Rosja nie zgadza się od wielu miesięcy na restrukturyzację tego długu, argumentując, że wierzycielem w tym wypadku nie jest struktura komercyjna, lecz państwowa.
W sierpniu Ukraina zawarła porozumienie z grupą największych wierzycieli ws. restrukturyzacji zadłużenia. Układ przewiduje redukcję należności głównej o 20 proc. i wydłużenie okresu spłaty. Rosja odmówiła jednak udziału we wszelkich negocjacjach dotyczących zmniejszenia długu Kijowa.

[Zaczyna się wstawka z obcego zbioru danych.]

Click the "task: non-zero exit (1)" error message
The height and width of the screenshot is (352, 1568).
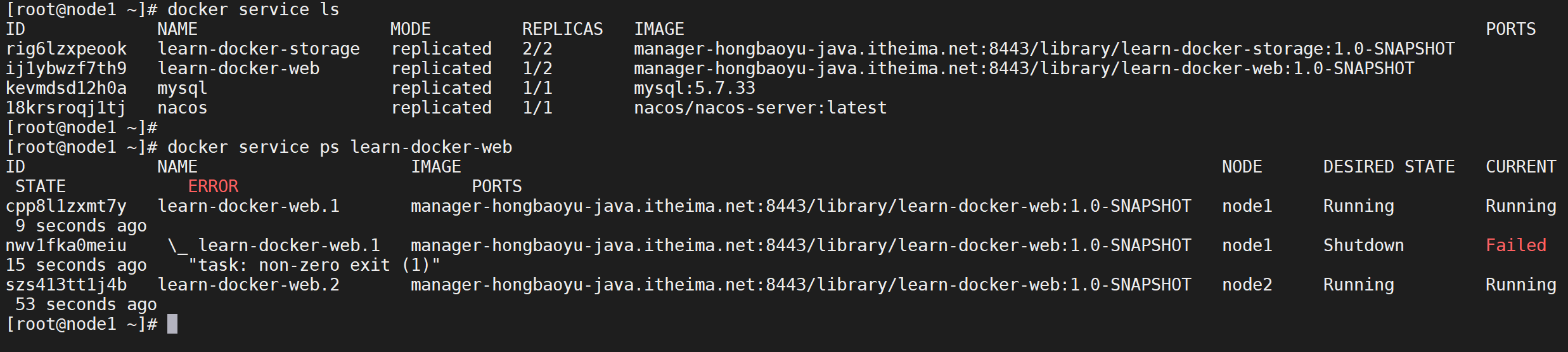tap(314, 265)
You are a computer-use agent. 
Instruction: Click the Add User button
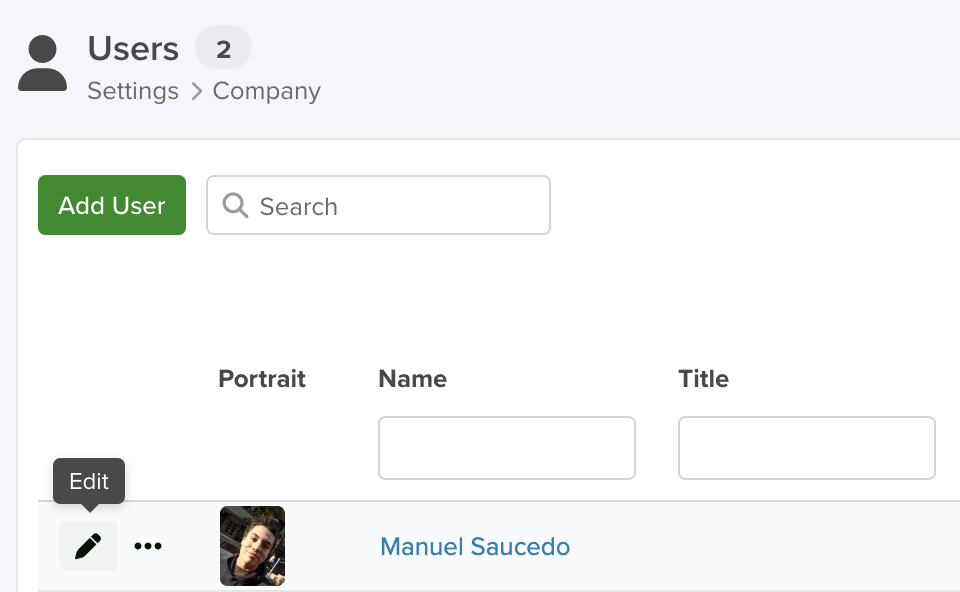coord(112,205)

"Dziś Rosja - pozornie - zabiega o to, by międzynarodowa społeczność sfinansowała pełną spłatę długu (...). Ale tak naprawdę chce ona zawetować przyznanie krajowi, który sama zrujnowała, pomocy finansowej wartej 17,5 mld dol." - wyjaśnia Wolf. Suma ta, to pakiet pomocowy Międzynarodowego Funduszu Walutowego.
"Rosyjski rząd uważa, że ma prawo zająć siłą terytorium innego kraju. Zachód musi odrzucić taką doktrynę (...). Odrzucając jednak stanowisko Rosji Zachód musi znaleźć sposób na porozumienie się z nią w najważniejszych kwestiach, w tym tych, które dotyczą Ukrainy. Trzeba to jednak tak zrobić, by Ukrainy nie poświęcić" - rekomenduje Wolf.

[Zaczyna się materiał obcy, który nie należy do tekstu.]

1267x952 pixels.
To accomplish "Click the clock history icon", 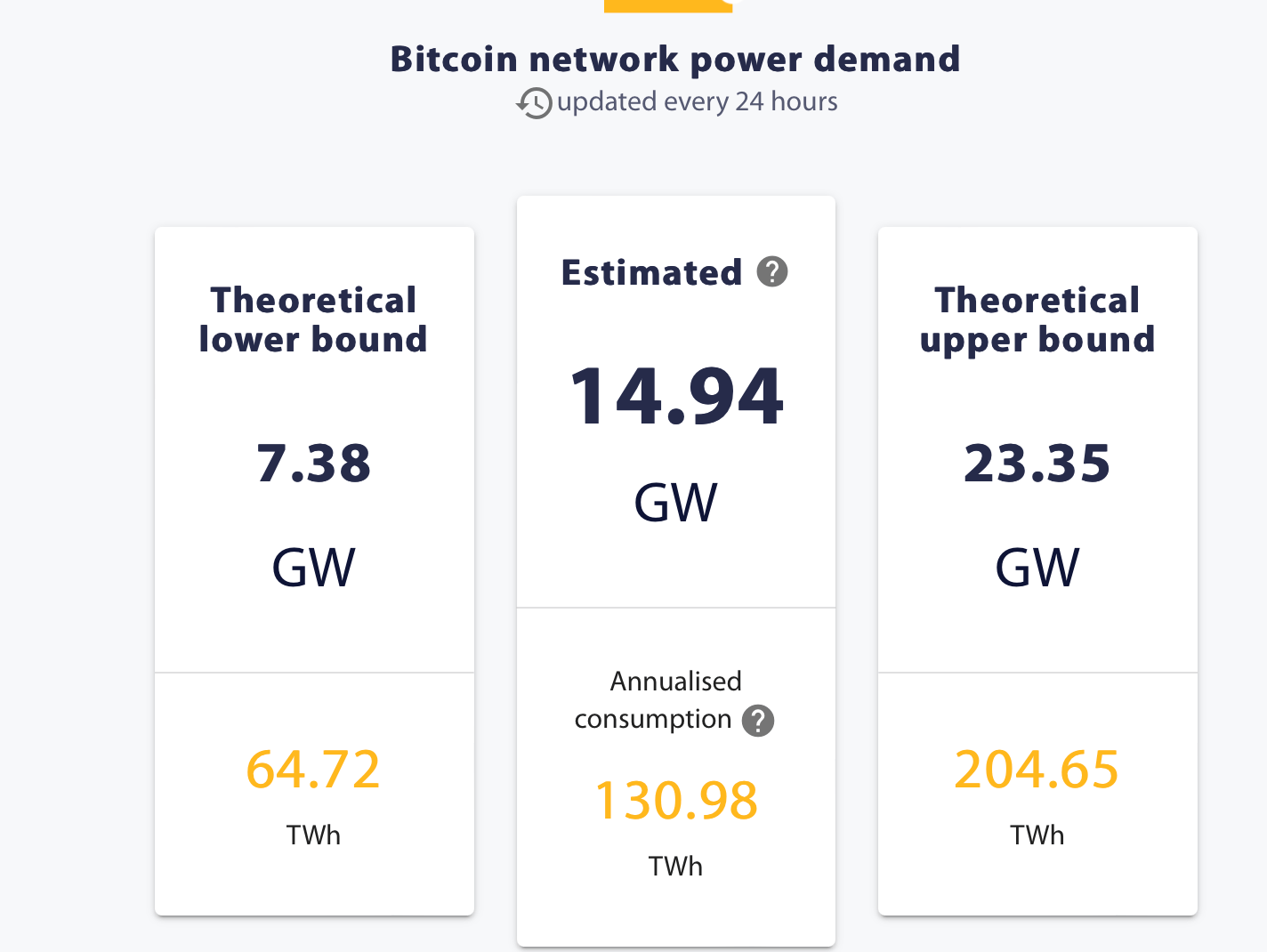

Zdaniem publicysty Zachód powinien zgodzić się na "inteligentny kompromis" w sprawie długu Kijowa wobec Rosji. "Plan polegałby na tym, by zrekompensować Rosji ulgowe warunki finansowe, na jakich zaoferowała kredyt Ukrainie (na 5 proc. zamiast rynkowej stawki wynoszącej 12 proc. od obligacji dwuletnich), a potem potraktować tę pożyczkę tak jak każde inne komercyjne zadłużenie" - pisze publicysta, powołując się na projekt pomocy dla Kijowa opracowany przez eksperta waszyngtońskiego ośrodka American Enterprise Institute - Adama Lerricka.
W ukraińskie obligacje Moskwa zainwestowała w grudniu 2013 roku, czyli jeszcze przed odsunięciem od władzy poprzedniego prezydenta Wiktora Janukowycza w lutym 2014 roku. Pożyczkę tę Kijów dostał na spłatę długów za gaz kupiony w Rosji. Pieniądze pochodziły z funduszu, w którym rosyjski rząd akumuluje środki na wsparcie systemu emerytalnego.
"Gdyby Rosja chciała zawrzeć rozsądne porozumienie, zaakceptowałaby propozycję (Lerricka)" - pisze Wolf i natychmiast podkreśla, że Moskwa nie chce żadnego porozumienia w sprawie długu - chce po prostu zrujnować Kijów.
"Nie wolno pozwolić Rosji, by - jednocześnie - rujnowała Ukrainę i miała prawo weta wobec wysiłków na rzecz ratowania tego kraju" - apeluje publicysta.